Test Toyota Supra: Die Sportwagen-Legende lebt

7.8.2019

Toyota hat endlich wieder einen echten Sportwagen: Mit extravagantem Design und kraftvollem BMW-Sechszylinder. Daten, ADAC-Messwerte, Preise und alle Details der Technik

  • Sportlicher Heckantrieb mit 340 PS und 500 Nm
  • Die Technik des Toyota Supra kommt vom BMW Z4 
  • Preis: 62.900 €. Konkurrenz: Renault Alpine, Nissan 370 Z 

Satte 17 Jahre mussten die Supra-Fan-Clubs auf der ganzen Welt warten, bis Toyota endlich wieder einen Nachfolger des 2002 eingestellten Sportwagens präsentiert. In der Zwischenzeit boten die Japaner immerhin den GT86 als Sportersatz, der auch in Zukunft noch als kleiner Supra-Bruder im Programm bleibt. Doch so richtig warm wurde die eingeschworene Fangemeinde mit dem flachen Coupé nie. Ob's daran lag, dass sich der GT86 mit dem Subaru BRZ Plattform und Motoren teilt?

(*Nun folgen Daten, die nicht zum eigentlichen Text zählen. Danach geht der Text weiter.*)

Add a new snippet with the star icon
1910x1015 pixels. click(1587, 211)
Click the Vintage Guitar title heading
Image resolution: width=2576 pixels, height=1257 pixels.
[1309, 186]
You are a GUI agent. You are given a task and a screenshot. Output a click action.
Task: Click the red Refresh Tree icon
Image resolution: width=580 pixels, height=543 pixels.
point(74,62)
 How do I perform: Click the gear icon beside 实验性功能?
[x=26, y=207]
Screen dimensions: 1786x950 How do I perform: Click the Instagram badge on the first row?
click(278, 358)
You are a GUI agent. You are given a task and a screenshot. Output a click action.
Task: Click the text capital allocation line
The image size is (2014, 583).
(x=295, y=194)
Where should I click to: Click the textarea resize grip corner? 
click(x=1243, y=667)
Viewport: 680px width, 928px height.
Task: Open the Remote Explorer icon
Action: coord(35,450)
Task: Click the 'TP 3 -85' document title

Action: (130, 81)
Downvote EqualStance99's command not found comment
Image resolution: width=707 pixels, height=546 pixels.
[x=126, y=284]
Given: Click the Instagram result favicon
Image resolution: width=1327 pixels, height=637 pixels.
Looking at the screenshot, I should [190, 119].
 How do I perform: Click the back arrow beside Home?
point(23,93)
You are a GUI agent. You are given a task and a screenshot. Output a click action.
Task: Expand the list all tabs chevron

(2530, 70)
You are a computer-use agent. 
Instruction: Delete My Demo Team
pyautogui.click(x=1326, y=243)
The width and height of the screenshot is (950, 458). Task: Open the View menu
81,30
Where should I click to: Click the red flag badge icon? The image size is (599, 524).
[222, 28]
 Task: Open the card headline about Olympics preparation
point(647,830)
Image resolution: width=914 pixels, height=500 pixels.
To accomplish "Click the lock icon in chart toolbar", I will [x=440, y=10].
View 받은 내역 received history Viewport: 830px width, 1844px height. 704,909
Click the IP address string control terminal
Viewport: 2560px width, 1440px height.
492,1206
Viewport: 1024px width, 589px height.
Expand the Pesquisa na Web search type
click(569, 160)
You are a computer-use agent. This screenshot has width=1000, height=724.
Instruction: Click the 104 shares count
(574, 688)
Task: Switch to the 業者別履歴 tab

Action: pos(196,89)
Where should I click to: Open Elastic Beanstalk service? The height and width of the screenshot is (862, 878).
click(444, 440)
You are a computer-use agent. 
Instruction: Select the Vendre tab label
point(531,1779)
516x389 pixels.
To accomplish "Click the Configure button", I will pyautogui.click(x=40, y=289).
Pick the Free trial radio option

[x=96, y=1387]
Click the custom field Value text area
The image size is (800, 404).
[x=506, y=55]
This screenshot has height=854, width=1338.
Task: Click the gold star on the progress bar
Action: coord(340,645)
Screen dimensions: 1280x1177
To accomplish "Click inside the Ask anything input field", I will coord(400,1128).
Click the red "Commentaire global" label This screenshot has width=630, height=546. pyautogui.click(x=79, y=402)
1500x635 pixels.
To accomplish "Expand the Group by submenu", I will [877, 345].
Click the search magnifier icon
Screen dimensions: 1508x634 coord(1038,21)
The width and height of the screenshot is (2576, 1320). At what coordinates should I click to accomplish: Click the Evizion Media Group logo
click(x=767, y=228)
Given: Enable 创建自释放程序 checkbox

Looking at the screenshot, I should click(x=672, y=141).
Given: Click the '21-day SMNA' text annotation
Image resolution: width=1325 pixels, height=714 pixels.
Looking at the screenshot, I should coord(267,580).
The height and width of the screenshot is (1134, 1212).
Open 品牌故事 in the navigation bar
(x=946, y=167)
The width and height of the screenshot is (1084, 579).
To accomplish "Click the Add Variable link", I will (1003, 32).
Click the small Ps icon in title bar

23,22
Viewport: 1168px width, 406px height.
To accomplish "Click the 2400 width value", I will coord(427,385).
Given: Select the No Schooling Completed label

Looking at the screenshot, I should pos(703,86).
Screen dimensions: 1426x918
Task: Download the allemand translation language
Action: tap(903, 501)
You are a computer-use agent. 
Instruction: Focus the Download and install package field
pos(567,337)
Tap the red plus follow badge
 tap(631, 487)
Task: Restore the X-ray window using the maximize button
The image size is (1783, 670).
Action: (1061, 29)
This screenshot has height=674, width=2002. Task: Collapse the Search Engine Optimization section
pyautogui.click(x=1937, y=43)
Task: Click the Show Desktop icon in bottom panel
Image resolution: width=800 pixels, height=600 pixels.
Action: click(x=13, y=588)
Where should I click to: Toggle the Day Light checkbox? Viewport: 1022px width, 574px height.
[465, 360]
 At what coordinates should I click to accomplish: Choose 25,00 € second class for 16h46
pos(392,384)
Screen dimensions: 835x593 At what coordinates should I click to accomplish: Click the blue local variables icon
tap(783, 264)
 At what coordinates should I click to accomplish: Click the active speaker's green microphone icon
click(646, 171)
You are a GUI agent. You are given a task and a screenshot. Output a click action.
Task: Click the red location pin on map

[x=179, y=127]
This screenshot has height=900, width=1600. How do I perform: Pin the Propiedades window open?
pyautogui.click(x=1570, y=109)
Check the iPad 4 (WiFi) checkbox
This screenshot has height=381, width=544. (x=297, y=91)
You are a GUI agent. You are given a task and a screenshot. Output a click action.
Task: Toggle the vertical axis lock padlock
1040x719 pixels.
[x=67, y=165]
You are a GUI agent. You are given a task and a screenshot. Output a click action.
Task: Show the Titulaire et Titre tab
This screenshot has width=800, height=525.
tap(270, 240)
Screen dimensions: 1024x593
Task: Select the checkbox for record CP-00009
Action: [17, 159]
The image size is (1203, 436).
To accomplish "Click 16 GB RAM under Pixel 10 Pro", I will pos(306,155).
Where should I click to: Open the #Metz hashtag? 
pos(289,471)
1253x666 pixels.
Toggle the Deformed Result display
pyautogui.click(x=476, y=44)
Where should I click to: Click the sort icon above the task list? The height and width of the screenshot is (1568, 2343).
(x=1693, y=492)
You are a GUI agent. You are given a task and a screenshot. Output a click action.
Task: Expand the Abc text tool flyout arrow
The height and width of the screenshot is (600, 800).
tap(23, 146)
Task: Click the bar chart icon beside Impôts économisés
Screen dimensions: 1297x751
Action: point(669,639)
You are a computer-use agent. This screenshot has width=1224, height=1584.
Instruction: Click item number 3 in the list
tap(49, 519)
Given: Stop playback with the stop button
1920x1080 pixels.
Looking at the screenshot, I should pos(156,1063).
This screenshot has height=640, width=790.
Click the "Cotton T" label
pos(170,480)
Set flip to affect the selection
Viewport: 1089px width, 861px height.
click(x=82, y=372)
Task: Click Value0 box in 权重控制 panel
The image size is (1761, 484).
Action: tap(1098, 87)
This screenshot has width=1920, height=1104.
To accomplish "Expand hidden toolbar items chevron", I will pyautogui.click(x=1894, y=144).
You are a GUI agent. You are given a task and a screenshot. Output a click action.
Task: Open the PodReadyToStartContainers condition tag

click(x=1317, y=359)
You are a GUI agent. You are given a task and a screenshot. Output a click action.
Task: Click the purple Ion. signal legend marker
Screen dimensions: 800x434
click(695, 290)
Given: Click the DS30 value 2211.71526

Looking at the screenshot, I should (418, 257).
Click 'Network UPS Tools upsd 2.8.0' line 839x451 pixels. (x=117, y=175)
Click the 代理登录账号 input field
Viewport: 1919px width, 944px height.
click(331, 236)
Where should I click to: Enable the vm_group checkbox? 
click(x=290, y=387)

Auch für den neuen Supra vertraut Toyota wieder auf einen Partner. Doch diesmal ist es BMW – ein Deal, den noch der damalige BMW-Entwicklungsvorstand und heutige VW-Chef Herbert Diess eingefädelt hat. Die Kinder dieser Partnerschaft sind der BMW Z4 als Cabrio-Roadster und der Toyota Supra als Coupé mit festem Dach. Unser erster Test lässt keine Zweifel: Der heutige VW-Chef hätte ein BMW-Derivat wie den Supra sicher auch gern in seinem Konzern.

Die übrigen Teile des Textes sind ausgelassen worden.